In this zero-sum universe there is only so much happiness. The idea is that if we wipe the smile off the faces of people with prosperous businesses and successful careers, that will make the rest of us grin.
There is only so much money. The people who have money are hogging it. The way for the rest of us to get money is to turn the hogs into bacon.
Mr. President, your entire campaign platform was redistribution. Take from the rich and give to the . . . Well, actually, you didn’t mention the poor. What you talked and talked about was the middle class, something most well-off Americans consider themselves to be members of. So your plan is to take from the more rich and the more or less rich and give to the less rich, more or less. It is as if Robin Hood stole treasure from the Sheriff of Nottingham and bestowed it on the Deputy Sheriff.
This view of the world has many unpleasant policy corollaries.
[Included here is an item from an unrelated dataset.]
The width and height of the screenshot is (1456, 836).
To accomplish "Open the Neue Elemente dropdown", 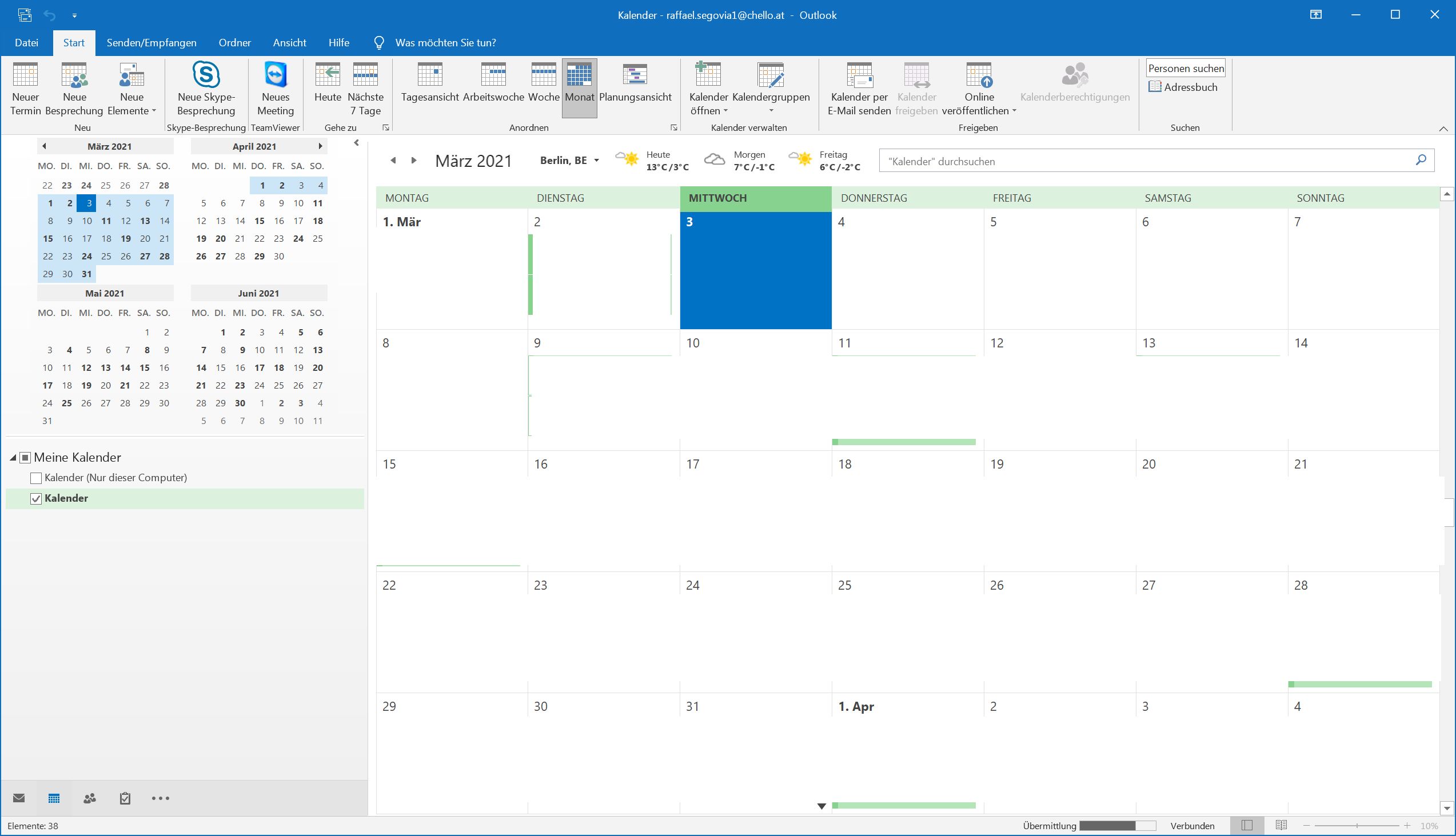I will (x=131, y=89).
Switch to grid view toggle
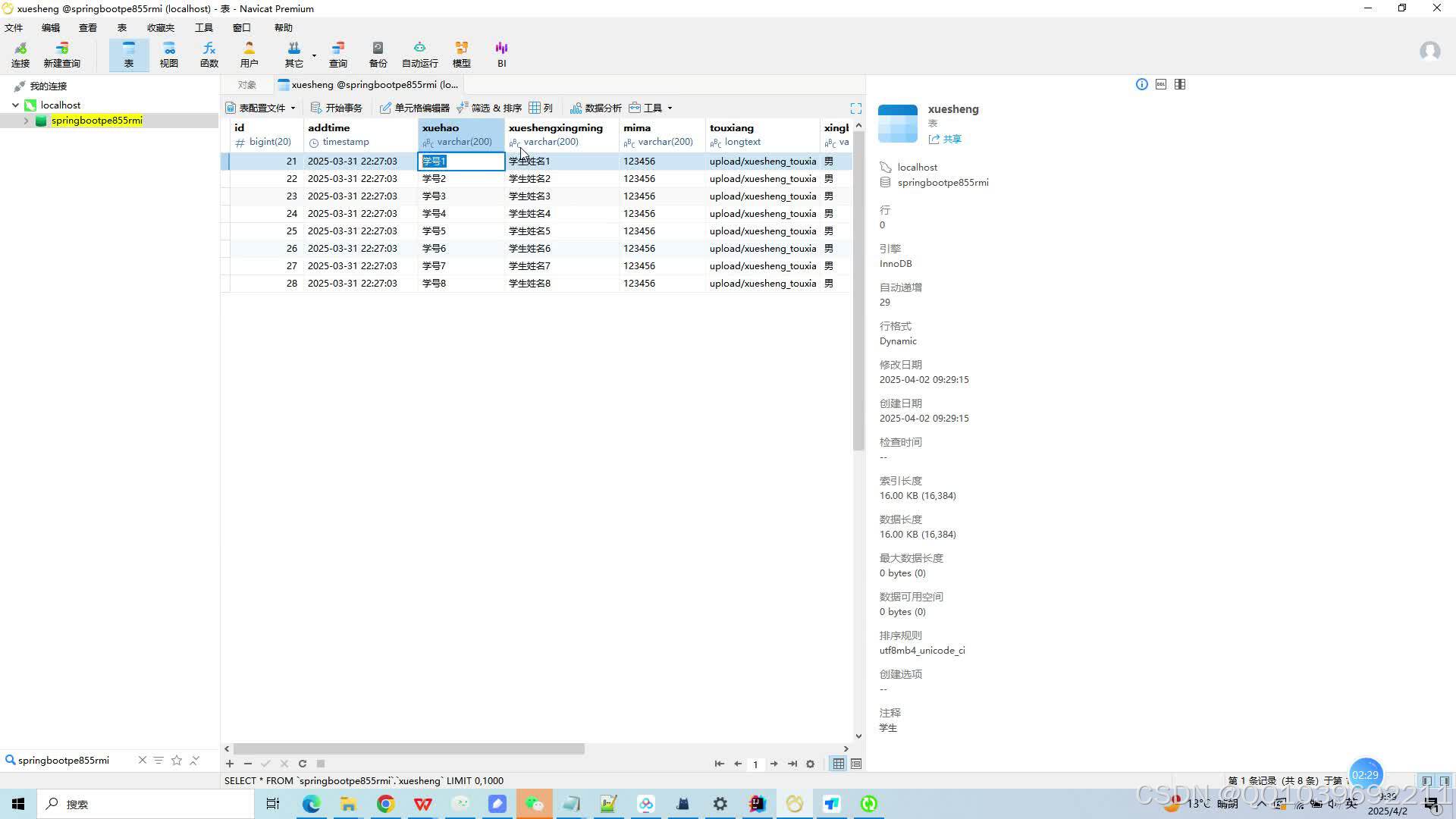 pos(838,764)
It redefines a certain species of stinginess as the higher generosity and it fans the flames of resentment and envy at the expense of ambition and hard work. And it has this effect not just domestically, but also internationally. And it is in terms of international politics, in terms, that is, of America’s place on the world stage, that Mr. O’Rouke’s argument really gets traction. The question is, he says to the president,
“whether you want to convince the international community that zero-sum is the American premise and redistribution is the logical conclusion.”
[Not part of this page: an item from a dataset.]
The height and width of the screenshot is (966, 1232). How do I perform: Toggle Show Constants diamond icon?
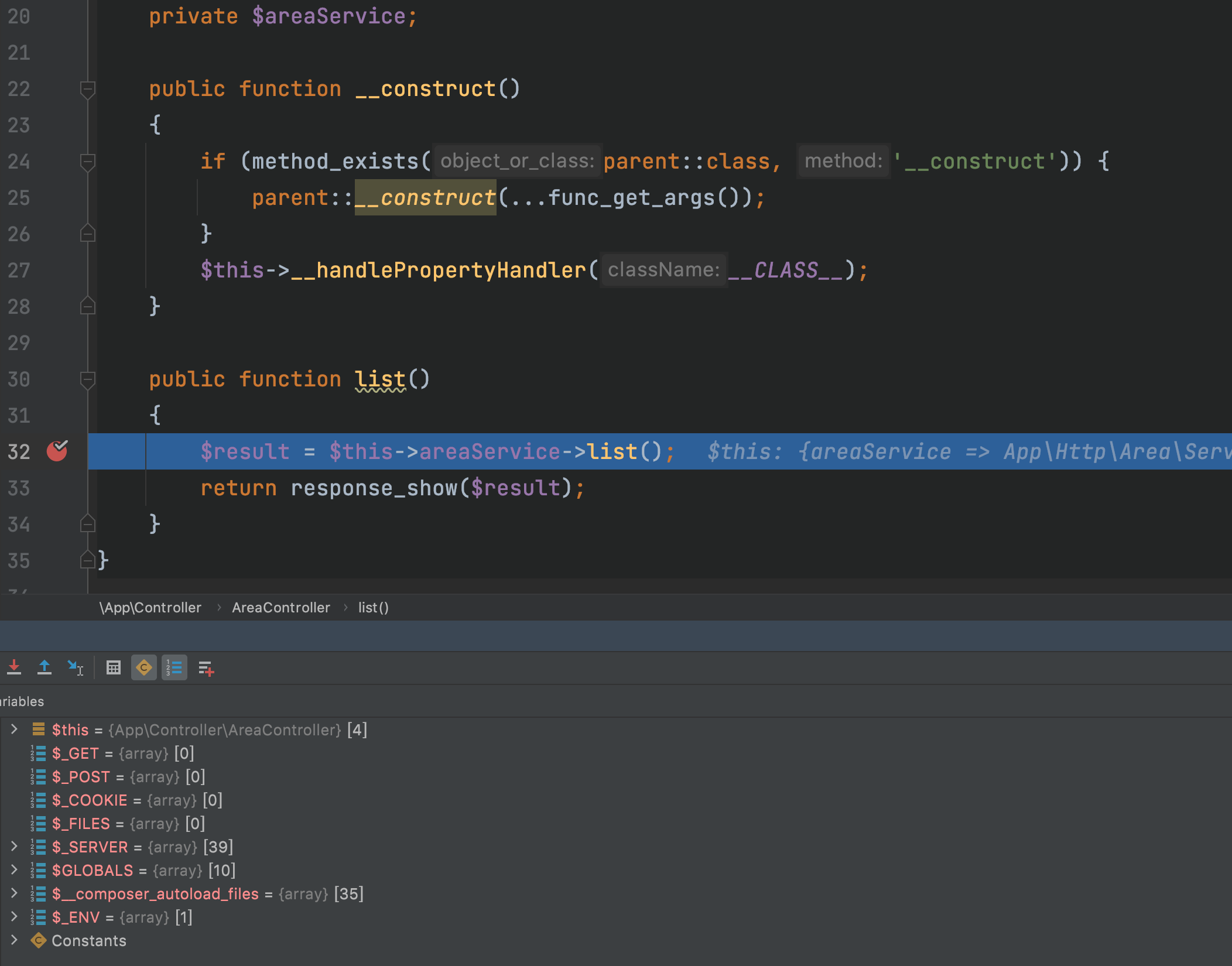tap(144, 667)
I would argue that the world doesn’t need more encouragement to think in zero-sum terms or act in redistributive ways.
Western Europe has done such a good job redistributing its assets that the European Union now has a Spanish economy, a Swedish foreign policy, an Italian army, and Irish gigolos.
Redistributionist political ideologies, in decline since the fall of the Soviet bloc, are on the rise again. Will you help the neo-Marxists of Latin America redistribute stupidity to their continent?
Et very much cetera.
The fundamental mistake that Leftists make concerns the bounty of the world. It is much, much greater, potentially, than they admit. Conservatives (I do not mean Republicans) tend to be cautious spenders not because they believe the zero-sum scenario, but because of just the opposite. They know that growth is the ticket to sustainable largess and that overspending hampers growth. It is sometimes said that Leftists are people who believe in a perpetual Santa Claus domiciled in Washington, D.C., not the North Pole. In fact, as Mr. O’Rourke suggests, conservatives have a much warmer appreciation for Santa Claus. It’s just that they know he is an avid capitalist. It is Leftists like President Obama who are telling the world “to go sit on the Grinch’s lap instead of Santa’s.”
It’s sour, crabbed, Scrooge-like advice. Don’t take it.